Below is a listing to write out in full, exactly as given, without its pictures.

**Information provided**

------------------------

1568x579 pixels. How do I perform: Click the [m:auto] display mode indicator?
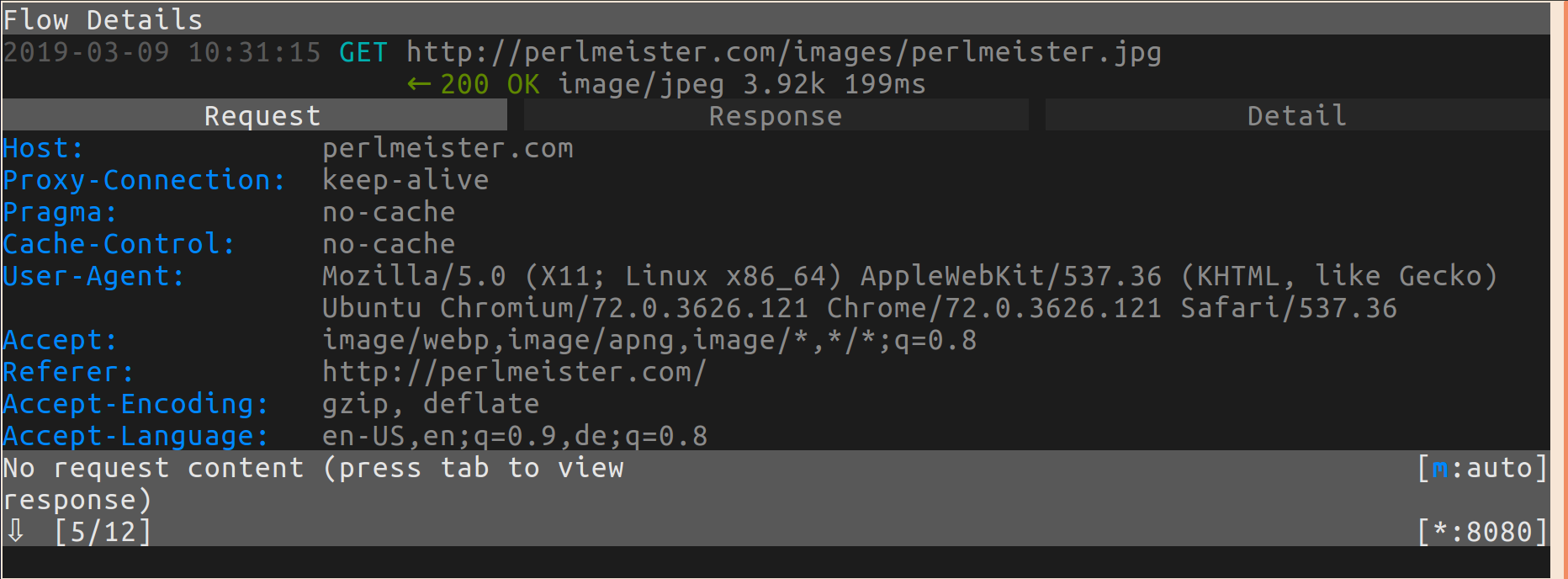coord(1482,468)
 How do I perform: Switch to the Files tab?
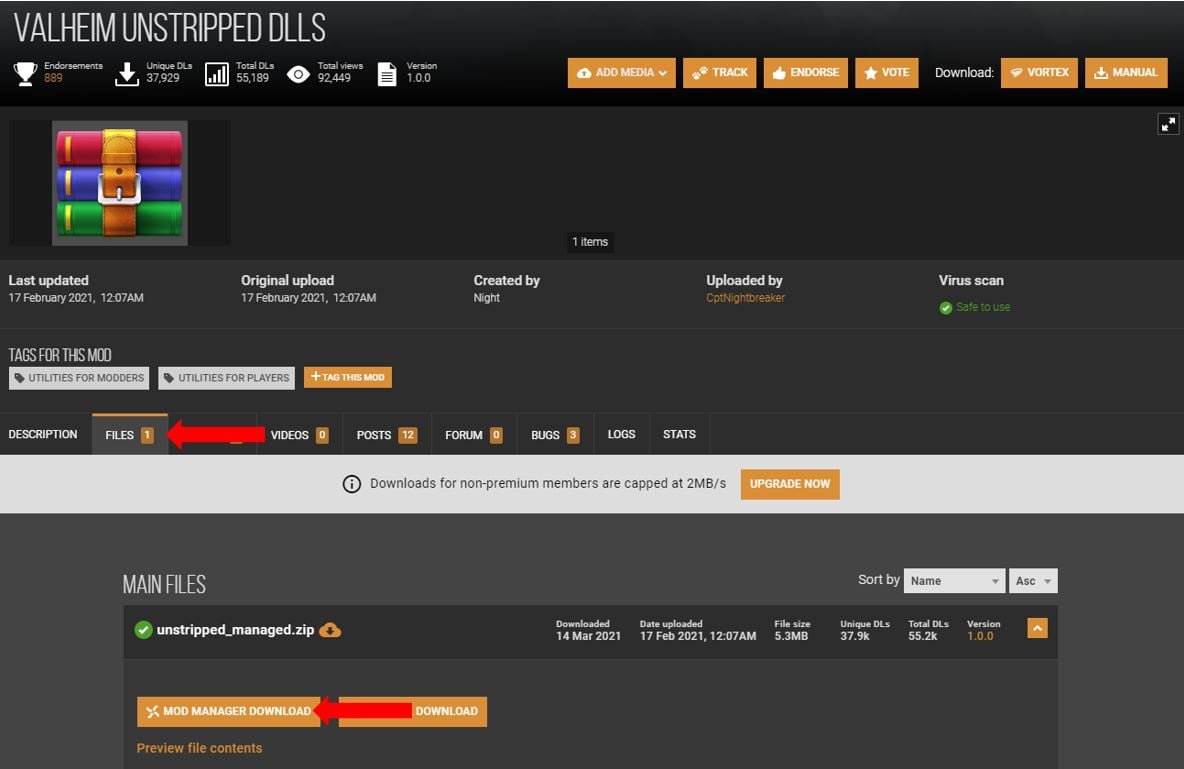click(129, 435)
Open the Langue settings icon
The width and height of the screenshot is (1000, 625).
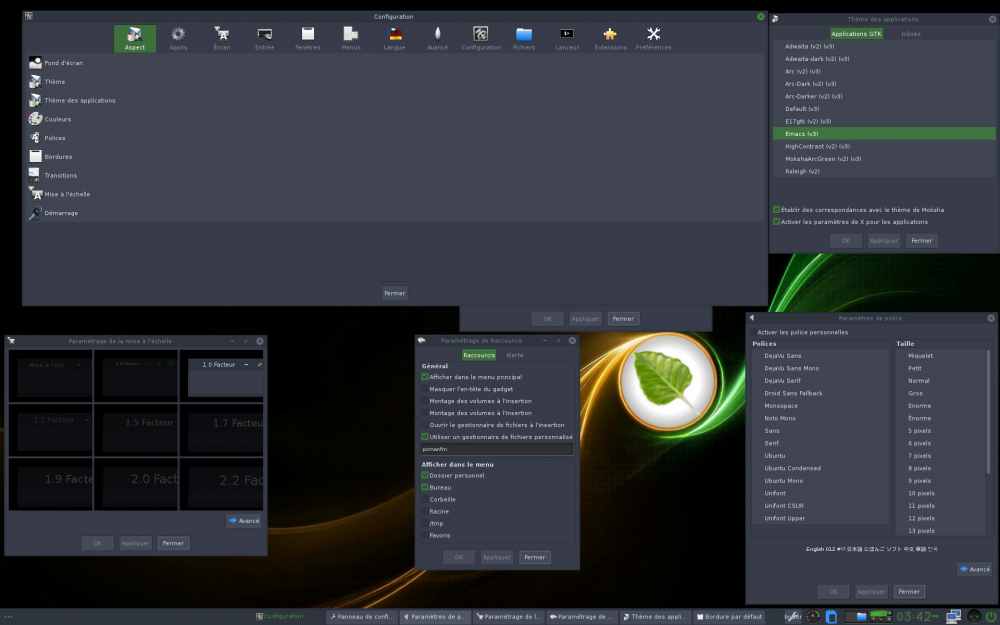tap(393, 37)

------------------------

**Your solution**
1568x579 pixels. How do I perform: Click the [m:auto] display mode indicator?
coord(1482,468)
 How do I perform: Switch to the Files tab?
click(129, 435)
Open the Langue settings icon
The width and height of the screenshot is (1000, 625).
tap(393, 37)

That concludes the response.